Records supplied:
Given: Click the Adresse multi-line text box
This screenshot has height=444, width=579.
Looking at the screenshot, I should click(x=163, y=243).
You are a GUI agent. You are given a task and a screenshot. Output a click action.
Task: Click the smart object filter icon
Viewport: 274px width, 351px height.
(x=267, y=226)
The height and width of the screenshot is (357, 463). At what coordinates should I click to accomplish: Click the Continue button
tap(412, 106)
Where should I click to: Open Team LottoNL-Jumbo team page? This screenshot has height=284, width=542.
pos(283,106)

==

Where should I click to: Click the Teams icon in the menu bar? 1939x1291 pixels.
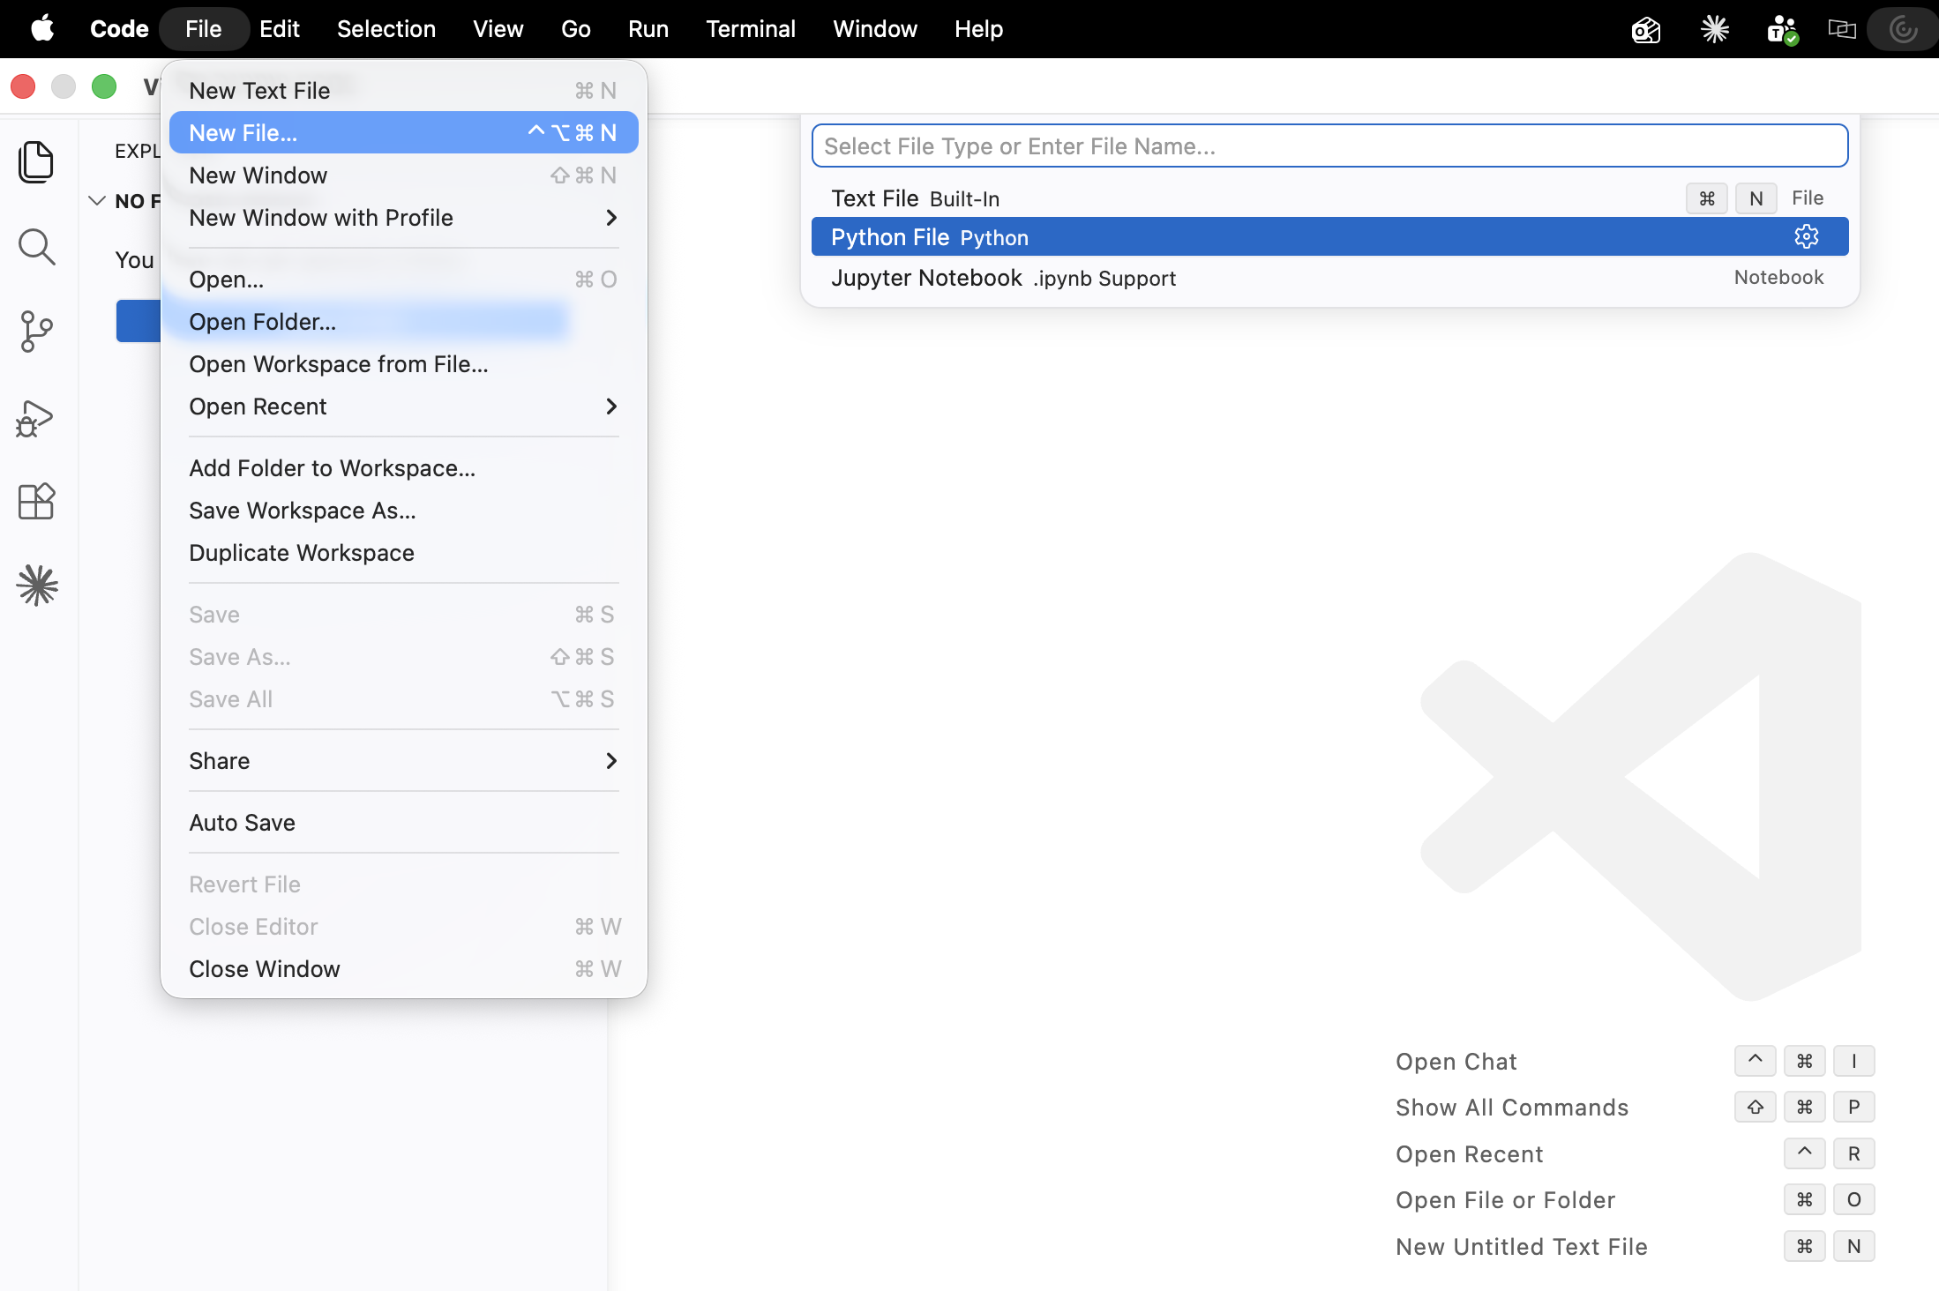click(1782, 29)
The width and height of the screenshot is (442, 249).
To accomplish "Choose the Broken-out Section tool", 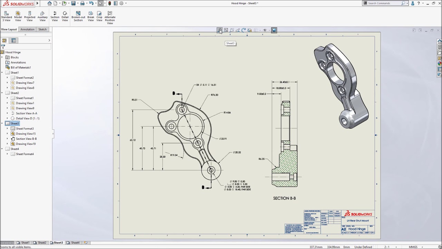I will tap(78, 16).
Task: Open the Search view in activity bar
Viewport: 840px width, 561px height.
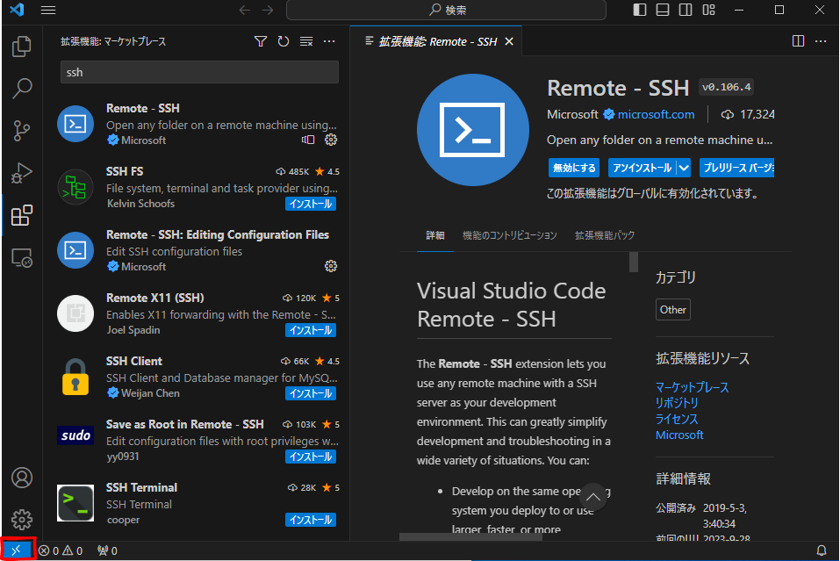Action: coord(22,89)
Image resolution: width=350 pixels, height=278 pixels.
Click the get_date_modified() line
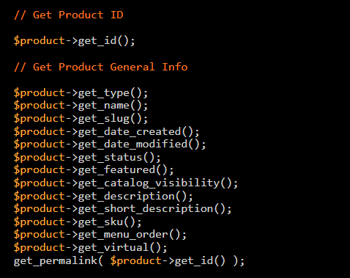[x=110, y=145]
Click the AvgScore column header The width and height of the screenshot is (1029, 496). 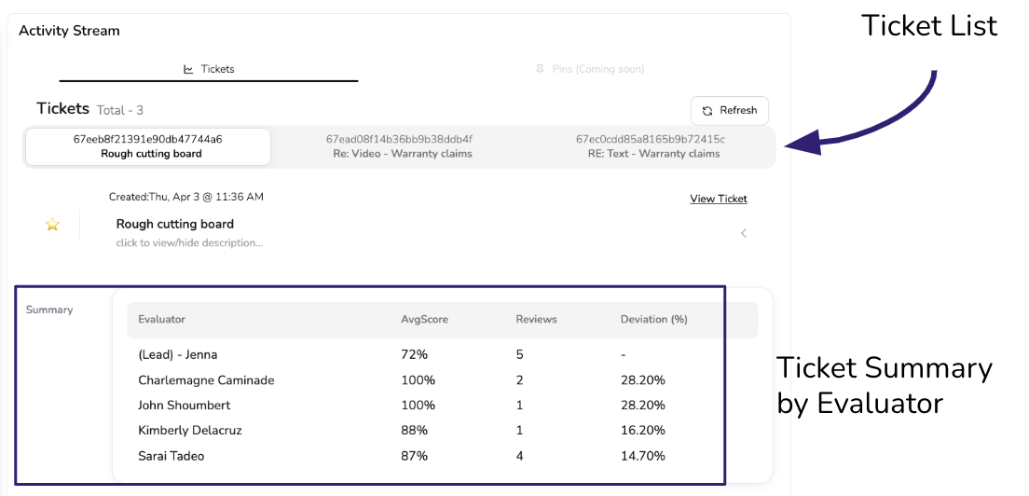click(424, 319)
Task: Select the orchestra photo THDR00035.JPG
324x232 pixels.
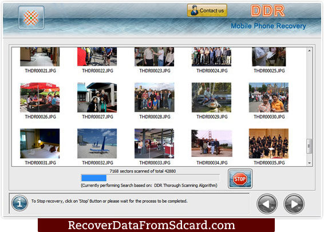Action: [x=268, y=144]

* * *

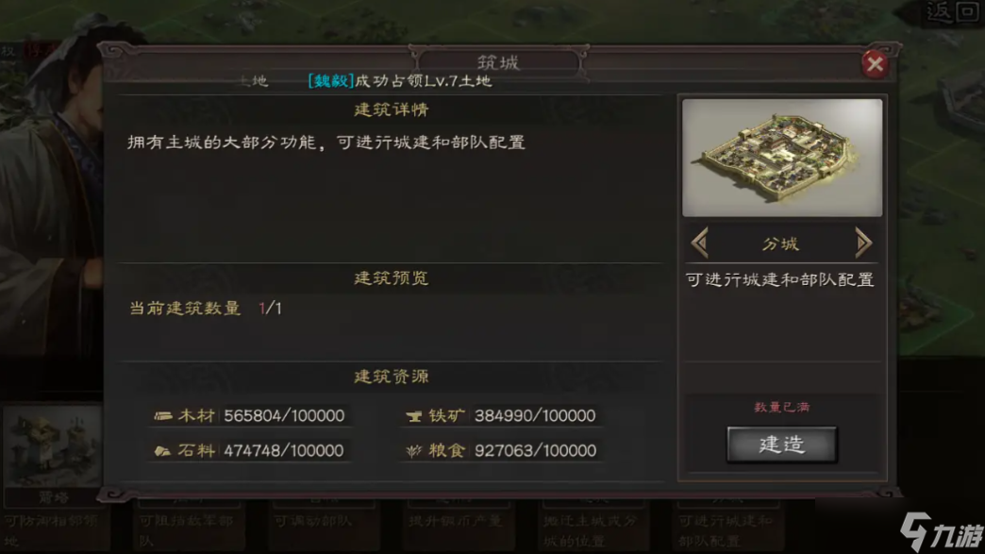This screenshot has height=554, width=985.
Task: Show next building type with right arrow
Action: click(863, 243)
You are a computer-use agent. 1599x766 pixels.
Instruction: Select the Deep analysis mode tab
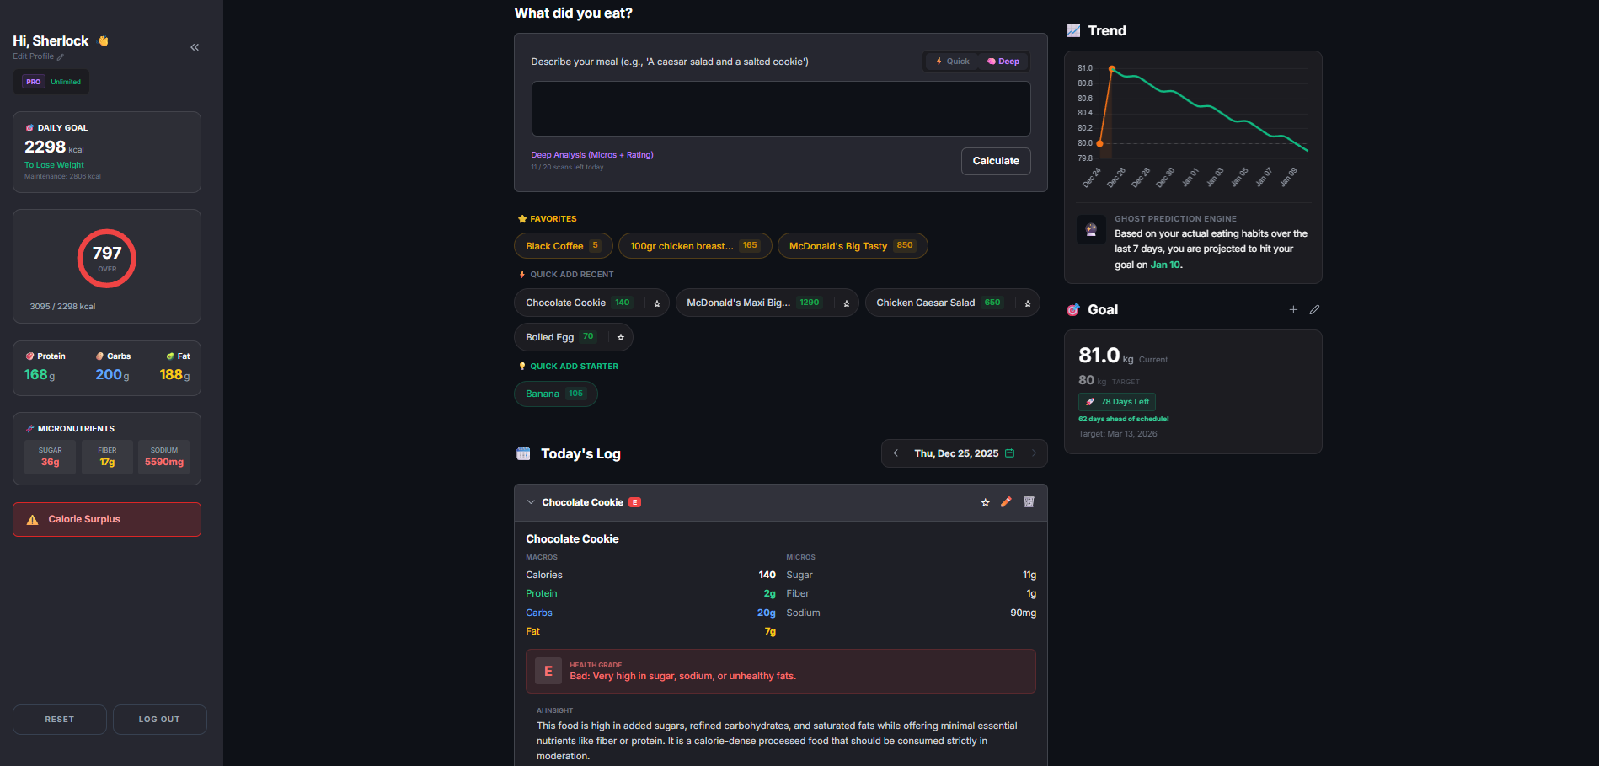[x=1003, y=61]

Aim of the exercise:
All lines of the records containing "agent" should be shown.

Your response:
You are a GUI agent. You are given a task and a screenshot. Output a click action.
You are a computer-use agent. 1599x766 pixels.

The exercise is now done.